:: WHAT YOU NEED TO DO ::
Your task is to return all of the entries below exactly, leaving out each picture.

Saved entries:
-- -- --

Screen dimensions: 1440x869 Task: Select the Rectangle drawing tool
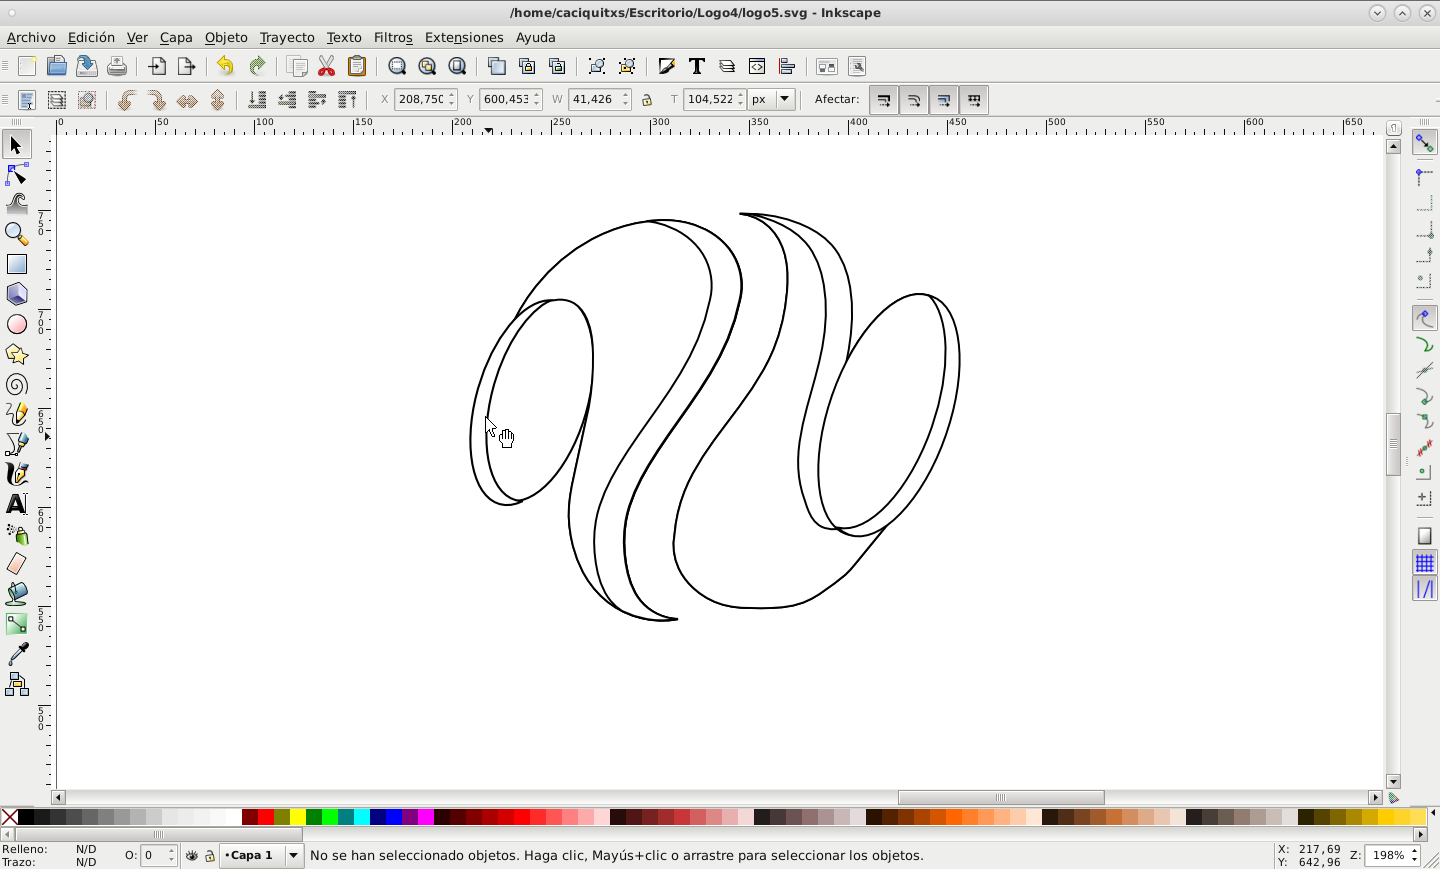pyautogui.click(x=17, y=264)
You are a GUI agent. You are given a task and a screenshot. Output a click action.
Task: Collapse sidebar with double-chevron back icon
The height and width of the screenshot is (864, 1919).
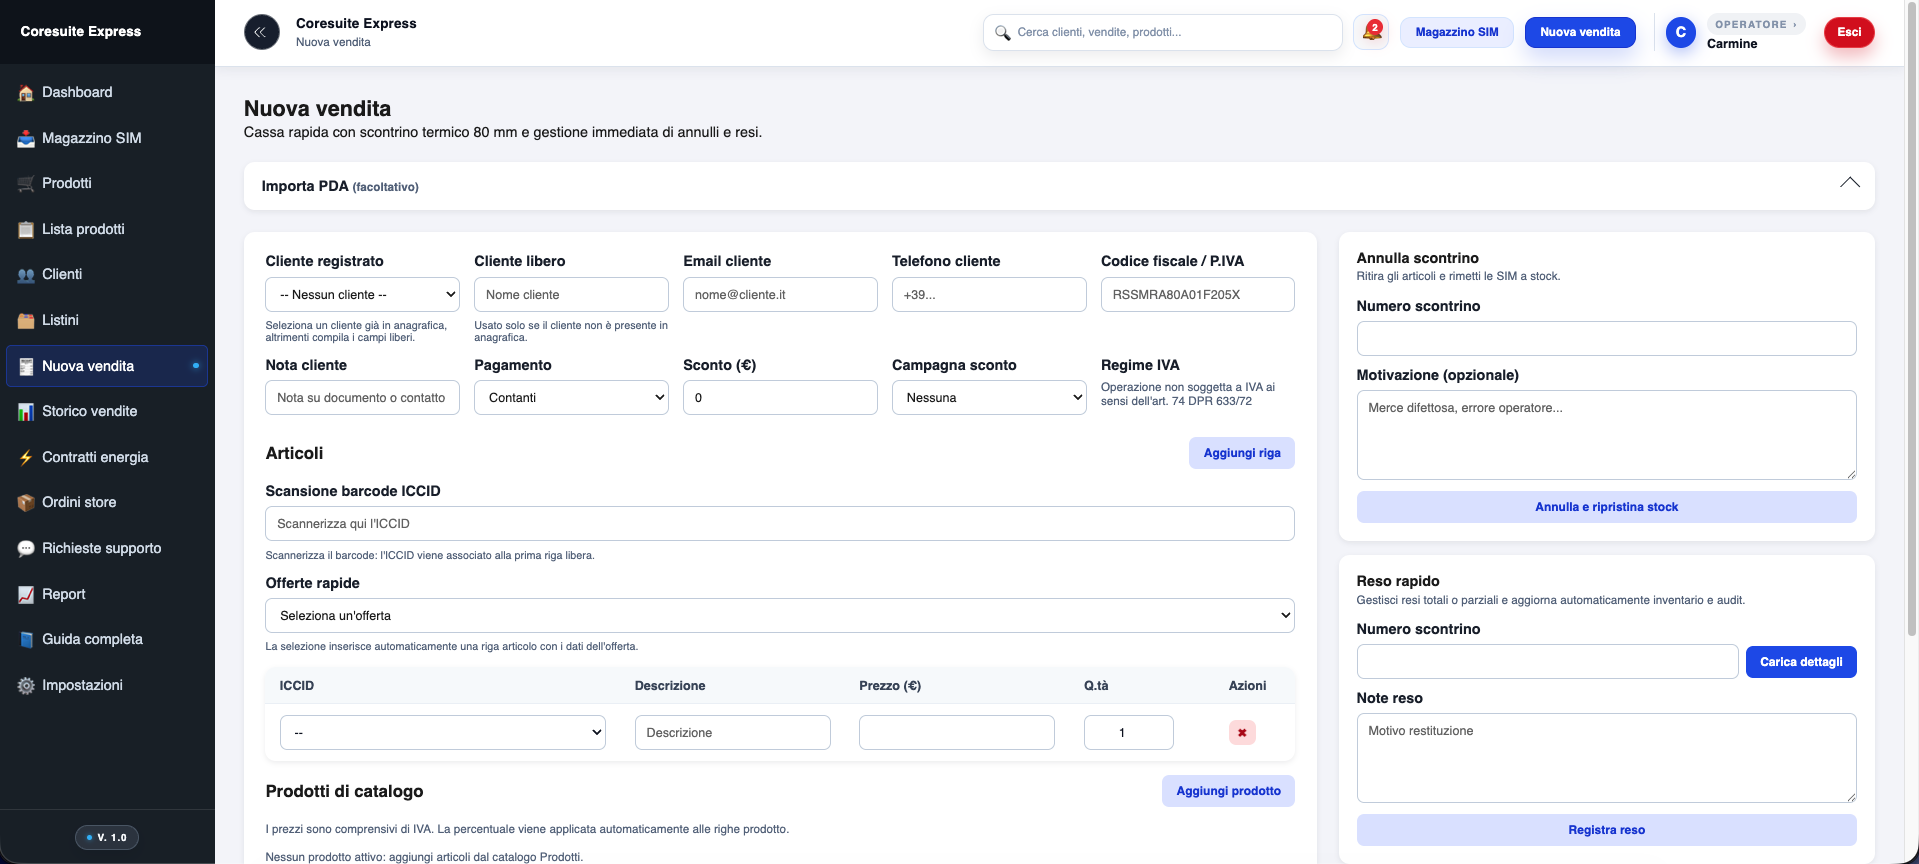pyautogui.click(x=261, y=32)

-- -- --

:: ANSWER FOR THE TASK ::
Screen dimensions: 1440x869 Task: Select the Rectangle drawing tool
pyautogui.click(x=17, y=264)
You are a GUI agent. You are given a task and a screenshot. Output a click action.
Task: Collapse sidebar with double-chevron back icon
The height and width of the screenshot is (864, 1919).
pyautogui.click(x=261, y=32)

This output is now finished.